東海道・山陽新幹線の「のぞみ」などで運用されているN700S。【画像:toshi-chan/写真AC】

「ジャパン・レール・パス」は訪日外国人観光客に限りJR全線を自由に乗り降りできるフリー切符。座席は普通車用とグリーン車用の2種類で、利用期間は7日間用・14日間用・21日間用の3種類ある。新幹線を含む特急列車から普通列車まで乗車できるが、東海道・山陽新幹線「のぞみ」と山陽・九州新幹線「みずほ」は利用できない。

今回の改定では「のぞみ」「みずほ」ともに利用可能にする。ただし乗車前に専用の切符を追加で購入する必要がある。JRグループは専用切符の価格など詳細は別途案内するとしている。このほか、日本国内窓口での試験発売は終了し、専用サイトでの発売に統合する。

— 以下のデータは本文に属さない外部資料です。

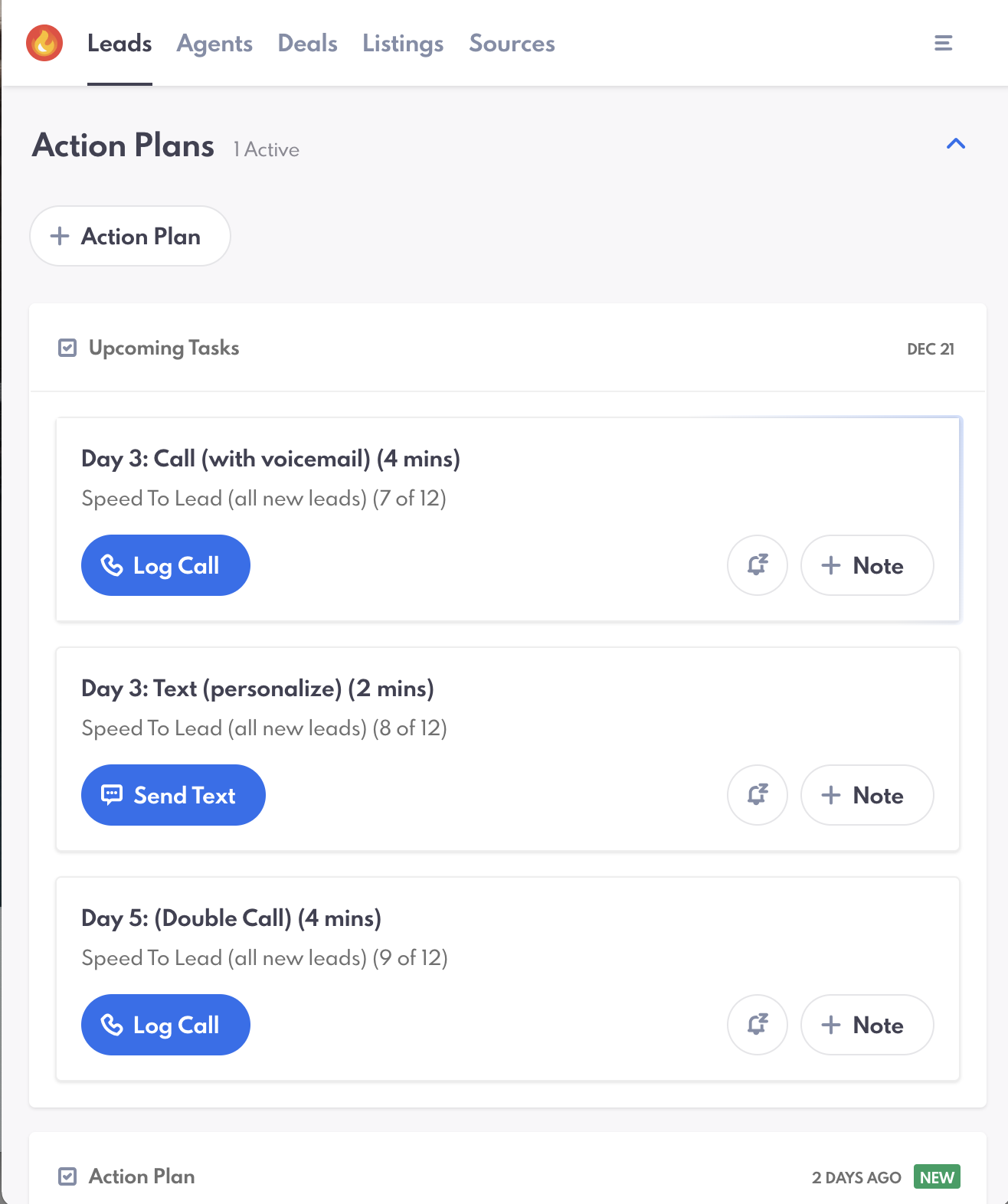The height and width of the screenshot is (1204, 1008).
Task: Add a new Action Plan
Action: (129, 236)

発売額はJR指定販売店・代理店で購入する場合と専用サイトで購入する場合で異なるが、改定後は統一。指定販売店・代理店での購入は現行額から約65~77%の値上げで、専用サイトでの購入も約49~56%の値上げになる。普通車用・7日間用の場合、現行額は指定販売店・代理店購入で2万9650円、専用サイト購入では3万3610円。改定後は5万円に統一され、1万6390~2万350円の値上げだ。

「ジャパン・レール・パス」の現行額と改定額(単位:円、購入時6歳以上~12歳未満は半額)。【画像:JRグループ】

JRグループは価格改定の理由として、「のぞみ」「みずほ」を条件付きで利用可能にすることのほか、「新幹線延伸による周遊可能エリアの拡大や専用サイトでの発売・指定席予約の導入、自動改札機の利用等によるサービスアップ」を挙げている。

大幅値上げの背景には円安の影響で値上げ幅を実質的に抑えられることもあるとみられる。発売額を米国ドルに換算した場合、普通車用・7日間用(専用サイト購入)はコロナ禍前の2019年12月(1ドル約110円)で約306ドル。一方、改定額を今年2023年4月の相場(1ドル約134円)で換算すると約373ドルで、実質的な値上げ率は約22%に抑えられる。